I am trying to understand the basics of caffe, in particular to use with python.

My understanding is that the model definition (say a given neural net architecture) must be included in the '.prototxt' file.

And that when you train the model on data using the '.prototxt', you save the weights/model parameters to a '.caffemodel' file

Also, there is a difference between the '.prototxt' file used for training (which includes learning rate and regularization parameters) and the one used for testing/deployment, which does not include them.

Questions:

is it correct that the '.prototxt' is the basis for training and that the '.caffemodel' is the result of training (weights), using the '.prototxt' on the training data?
is it correct that there is a '.prototxt' for training and one for testing, and that there are only slight differences (learning rate and regularization factors on training), but that the nn architecture (assuming you use neural nets) is the same?

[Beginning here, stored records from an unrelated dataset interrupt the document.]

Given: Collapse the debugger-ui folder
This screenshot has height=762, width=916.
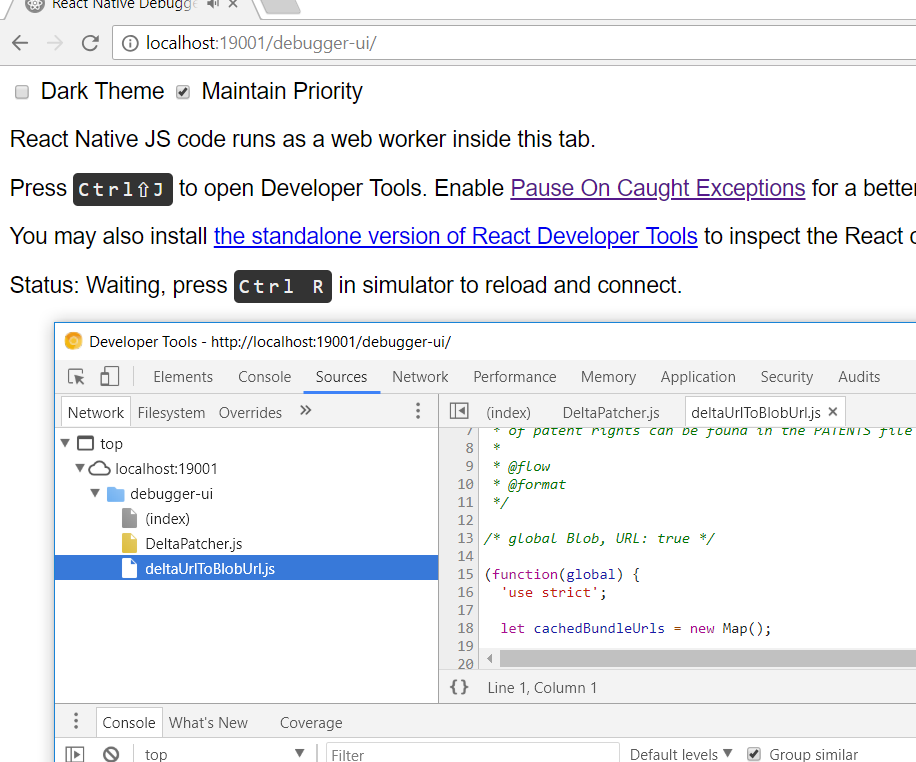Looking at the screenshot, I should [95, 493].
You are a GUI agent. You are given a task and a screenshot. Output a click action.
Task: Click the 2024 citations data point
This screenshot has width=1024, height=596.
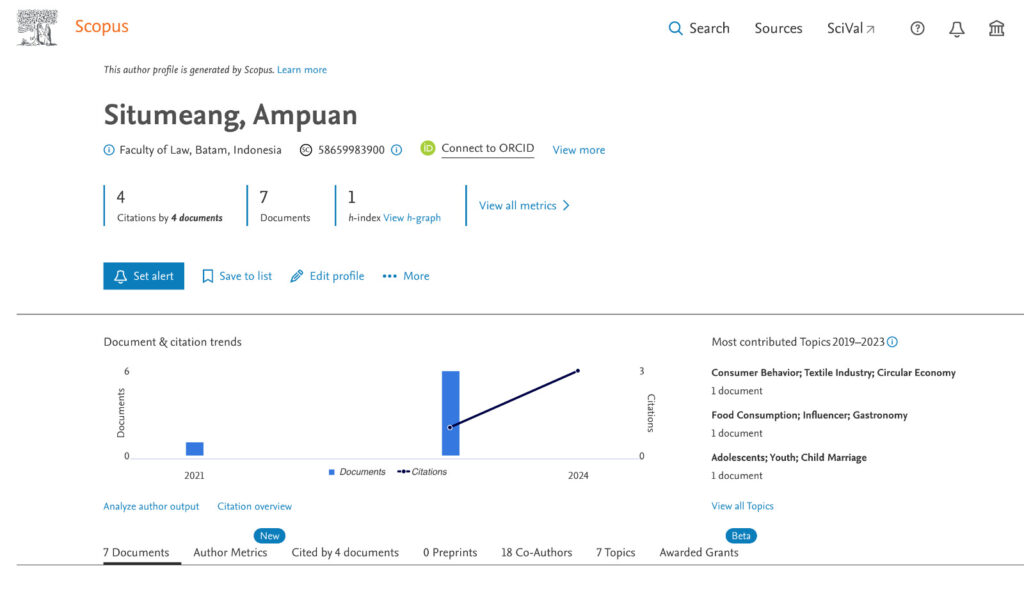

Apologies for such basic questions and possibly some very incorrect assumptions, I am doing some online research and the lines above summarize my understanding to date.

648

asked Jan 24 '16 00:01

Alejandro Simkievich

1 Answers

Let's take a look at one of the examples provided with BVLC/caffe: bvlc_reference_caffenet.
You'll notice that in fact there are 3 '.prototxt' files:

train_val.prototxt: this file describe the net architecture for the training phase.
depoly.prototxt: this file describe the net architecture for test time ("deployment").
solver.prototxt: this file is very small and contains "meta parameters" for training. For example, the learning rate policy, regulariztion etc.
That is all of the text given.